Akşener, milli şuurun bir milletin var olma iradesi olduğunu belirterek, “Bir milletin, kendini duyma, bilme ve anlatma şeklidir. Nitekim dinlemeyi değil susturmayı, öğrenmeyi değil, dayatmayı, anlamayı değil, saptırmayı, kendine yol belleyen, AK Parti iktidarı milli şuurdan her daim fevkalade rahatsız olmuştur. Çünkü AK Parti, bugüne kadarki siyasi varlığını her koşulda mutlaka, “ötekiler” yaratarak korumuştur. Toplumu, iki ayrı kutup arasına sıkıştırıp birbirine düşmanlaştırarak bölünmüş bir millet üzerinden konforlu bir siyaset düzeni kurmuştur. Siyaset sahnesine mağdurların sesi olma iddiasıyla girmesine rağmen yıllar içinde bir tarafta yeni mağdurlar üretmiş diğer tarafta da, kendi mağrurlarını türetmiştir. İşte bu yüzden, 27 Mayıs 2013 tarihi AK Parti için bir travmadır! Diliyle, diniyle, hayat tercihleriyle, siyasi görüşleriyle bölüp paramparça ettikleri bir milletin ağaçlarına sahip çıkmak için Gezi Parkı’nda birleştiğini görmek onlar için bir travmadır! Gezi, AK Parti için öyle bir travma ki hala intikam almaya çalışıyorlar. Peki kimden? Tutuklulardan mı? Hayır. Bizatihi milletten intikam almaya çalışıyorlar.” ifadelerini kullandı.

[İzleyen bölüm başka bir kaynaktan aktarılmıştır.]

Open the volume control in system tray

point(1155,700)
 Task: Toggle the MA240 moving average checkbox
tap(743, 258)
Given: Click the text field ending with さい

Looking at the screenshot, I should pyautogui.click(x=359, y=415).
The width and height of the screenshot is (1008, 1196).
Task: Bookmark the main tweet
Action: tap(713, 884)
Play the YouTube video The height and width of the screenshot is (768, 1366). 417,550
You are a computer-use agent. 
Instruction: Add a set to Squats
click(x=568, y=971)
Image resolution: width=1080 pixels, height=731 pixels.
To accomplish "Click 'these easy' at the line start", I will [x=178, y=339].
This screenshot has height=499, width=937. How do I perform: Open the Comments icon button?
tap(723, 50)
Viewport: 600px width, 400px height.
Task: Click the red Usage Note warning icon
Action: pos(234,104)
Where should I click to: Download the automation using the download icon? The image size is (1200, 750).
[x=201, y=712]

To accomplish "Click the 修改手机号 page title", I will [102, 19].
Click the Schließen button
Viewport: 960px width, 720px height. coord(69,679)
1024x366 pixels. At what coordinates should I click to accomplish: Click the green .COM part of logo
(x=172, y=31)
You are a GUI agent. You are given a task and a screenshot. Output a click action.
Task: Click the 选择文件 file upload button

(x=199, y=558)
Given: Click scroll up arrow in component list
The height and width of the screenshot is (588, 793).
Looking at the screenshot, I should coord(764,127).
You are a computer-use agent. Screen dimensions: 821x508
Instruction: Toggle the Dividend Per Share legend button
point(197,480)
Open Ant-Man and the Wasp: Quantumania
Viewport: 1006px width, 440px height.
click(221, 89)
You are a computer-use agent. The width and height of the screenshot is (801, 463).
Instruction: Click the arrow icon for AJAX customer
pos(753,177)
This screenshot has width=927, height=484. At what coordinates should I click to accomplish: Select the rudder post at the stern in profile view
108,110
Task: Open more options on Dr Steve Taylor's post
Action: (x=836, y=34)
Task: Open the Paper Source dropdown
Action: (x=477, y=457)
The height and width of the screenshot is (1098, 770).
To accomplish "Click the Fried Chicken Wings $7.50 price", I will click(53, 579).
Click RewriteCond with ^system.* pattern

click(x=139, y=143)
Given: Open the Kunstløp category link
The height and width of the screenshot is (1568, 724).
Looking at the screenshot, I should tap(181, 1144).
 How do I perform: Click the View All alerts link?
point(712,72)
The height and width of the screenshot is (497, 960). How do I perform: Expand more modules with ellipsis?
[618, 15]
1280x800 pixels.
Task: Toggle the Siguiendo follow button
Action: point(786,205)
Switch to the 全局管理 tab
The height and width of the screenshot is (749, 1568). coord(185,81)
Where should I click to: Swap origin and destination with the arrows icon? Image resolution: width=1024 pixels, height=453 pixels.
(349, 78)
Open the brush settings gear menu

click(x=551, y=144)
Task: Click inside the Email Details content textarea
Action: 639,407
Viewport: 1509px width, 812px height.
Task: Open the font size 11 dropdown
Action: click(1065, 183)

“Kendi çıkarlarınızı bir millî ideolojiymiş gibi Türkiye’ye dayatamazsınız!” Diyen Akşener, “Kendi ellerinizle sebep olduğunuz krizin bedelini hiçbir Türk evladına ödetemezsiniz! Türk milletinin hiçbir ferdine öz yurdunda garip, öz vatanında parya gibi davranamazsınız!Bu konuyla ilgili geçtiğimiz günlerde, yeni bir şey daha öğrendik. Gençlerimiz, aileleri üzülmesin diye saklamışlar ama tutuklandıkları ilk gün, “rutin uygulama” denilerek saçları kazınmış. Olay duyulunca apar topar soruşturma açıldı ama kepazelik ortada duruyor. Rutin uygulamaymış. Bu kime yapılır? Teröriste yapılır. Yuh olsun, yazıklar olsun!” şeklinde konuştu.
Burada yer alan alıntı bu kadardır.